A phase II randomized controlled trial was carried out to evaluate the clinical efficacy and tolerability of
Schizophyllan (SPG) used in combination with standard
chemotherapy in the neoadjuvant setting in patients with locally advanced
head and neck squamous cell carcinoma. Several immunological parameters were considered to assess the immunoregulatory activity of SPG in the: same patients. The clinical and immunological evaluations were performed both before and at the end of the study (4 months later). All patients received standard
chemotherapy for
head and neck squamous cell carcinoma according to one of the following treatment regimens: 1)
cisplatin 100 mg/m(2) i.v, day 1, 5-FU 1,000 mg/m(2) i.v. continuous infusion days 1 to 5; 2)
cisplatin 80 mg/m(2) i.v, day 1, 5-FU 600 mg/m(2) i.v. over 4 h days 2 to 5,
vinorelbine 20 mg/m(2) i.v. days 2 and 8.

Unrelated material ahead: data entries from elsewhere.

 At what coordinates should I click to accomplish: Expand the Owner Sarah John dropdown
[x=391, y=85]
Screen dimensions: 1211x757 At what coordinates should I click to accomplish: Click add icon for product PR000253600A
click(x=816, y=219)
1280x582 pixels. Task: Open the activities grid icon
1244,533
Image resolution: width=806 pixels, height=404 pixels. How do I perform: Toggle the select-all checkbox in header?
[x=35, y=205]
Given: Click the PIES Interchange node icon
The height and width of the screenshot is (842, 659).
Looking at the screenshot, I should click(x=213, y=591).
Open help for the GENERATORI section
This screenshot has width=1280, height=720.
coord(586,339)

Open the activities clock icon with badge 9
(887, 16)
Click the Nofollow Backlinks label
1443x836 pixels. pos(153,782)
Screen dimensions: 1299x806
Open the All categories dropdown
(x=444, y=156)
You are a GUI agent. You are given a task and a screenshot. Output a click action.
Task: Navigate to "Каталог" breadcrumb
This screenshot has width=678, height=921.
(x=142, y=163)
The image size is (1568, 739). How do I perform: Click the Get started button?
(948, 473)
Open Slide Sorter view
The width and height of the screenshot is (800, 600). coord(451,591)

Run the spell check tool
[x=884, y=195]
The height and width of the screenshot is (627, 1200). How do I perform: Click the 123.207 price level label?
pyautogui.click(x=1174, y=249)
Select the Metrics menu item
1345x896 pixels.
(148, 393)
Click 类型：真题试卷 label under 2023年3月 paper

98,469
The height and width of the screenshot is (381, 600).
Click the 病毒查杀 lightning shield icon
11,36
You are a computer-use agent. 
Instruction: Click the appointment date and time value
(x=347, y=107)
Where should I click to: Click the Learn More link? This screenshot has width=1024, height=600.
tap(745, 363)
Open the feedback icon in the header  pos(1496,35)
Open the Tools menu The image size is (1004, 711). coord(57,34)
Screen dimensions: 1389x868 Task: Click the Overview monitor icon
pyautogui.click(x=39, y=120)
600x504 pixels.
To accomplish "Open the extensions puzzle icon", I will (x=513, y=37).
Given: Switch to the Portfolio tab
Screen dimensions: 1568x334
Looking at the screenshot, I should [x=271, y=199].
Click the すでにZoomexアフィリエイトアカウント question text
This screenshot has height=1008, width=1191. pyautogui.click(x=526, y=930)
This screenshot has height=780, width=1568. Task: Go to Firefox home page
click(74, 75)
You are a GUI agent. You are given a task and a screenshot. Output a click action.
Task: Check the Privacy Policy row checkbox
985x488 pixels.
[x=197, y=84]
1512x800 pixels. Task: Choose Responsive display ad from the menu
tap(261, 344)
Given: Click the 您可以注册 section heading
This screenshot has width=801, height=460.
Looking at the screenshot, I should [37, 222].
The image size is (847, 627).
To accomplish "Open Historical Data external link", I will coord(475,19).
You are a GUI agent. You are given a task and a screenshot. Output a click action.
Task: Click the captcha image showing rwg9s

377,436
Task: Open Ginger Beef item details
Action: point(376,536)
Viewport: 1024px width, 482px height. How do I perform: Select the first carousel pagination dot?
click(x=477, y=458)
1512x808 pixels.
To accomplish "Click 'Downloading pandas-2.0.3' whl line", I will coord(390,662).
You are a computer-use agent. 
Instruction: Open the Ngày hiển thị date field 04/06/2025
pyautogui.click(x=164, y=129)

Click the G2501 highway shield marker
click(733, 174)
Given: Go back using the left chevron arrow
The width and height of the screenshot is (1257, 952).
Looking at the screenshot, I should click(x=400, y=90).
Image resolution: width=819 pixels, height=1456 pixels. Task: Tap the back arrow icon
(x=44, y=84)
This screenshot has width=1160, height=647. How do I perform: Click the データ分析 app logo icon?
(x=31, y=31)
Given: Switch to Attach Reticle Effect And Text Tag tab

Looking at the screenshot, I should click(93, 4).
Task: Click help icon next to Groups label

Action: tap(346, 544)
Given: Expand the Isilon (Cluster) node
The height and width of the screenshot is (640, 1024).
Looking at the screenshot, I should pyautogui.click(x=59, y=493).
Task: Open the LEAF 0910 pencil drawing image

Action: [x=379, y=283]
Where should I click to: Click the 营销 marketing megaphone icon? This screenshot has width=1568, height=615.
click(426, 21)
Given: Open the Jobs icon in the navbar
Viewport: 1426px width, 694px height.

Antineoplastic regimens were repeated every 28 days x 4 cycles for approximately 4 months. SPG was administered weekly at a single dose of 40 mg intramuscularly for 4 months in addition to standard
chemotherapy. Twenty-six patients were enrolled in the study, 22 of whom were evaluable. Thirteen patients were assigned to Arm A (treatment with SPG associated with
chemotherapy, regimen 1 or 2) and 9 patients to Arm B (treatment with
chemotherapy, regimen 1 or 2, alone). The overall response rate was not significantly different between the two Arms (92.3% in Arm A vs. 100% in Arm B), although a higher number of complete responses (CR) (3 = 23.1%) was registered in Arm A. Overall, the SPG treatment does not seem to have induced significant changes of the immunological parameters of our patients: this may be due to both the advanced
cancer stage and the effect of
chemotherapy, which are both well known causes of immunodepression. The significant differences between the two Arms were only: the CD8(+) lymphocytes were decreased in the patients treated with SPG and increased in controls; serum levels of IL-1 alpha was lower in patients treated with SPG than in the control group; the production in culture of IL-1 alpha was higher in Arm A than in Arm B and IL-6 was higher in Arm B than in Arm A. Treatment with SPG was proven safe and was well-toleratedby all patients.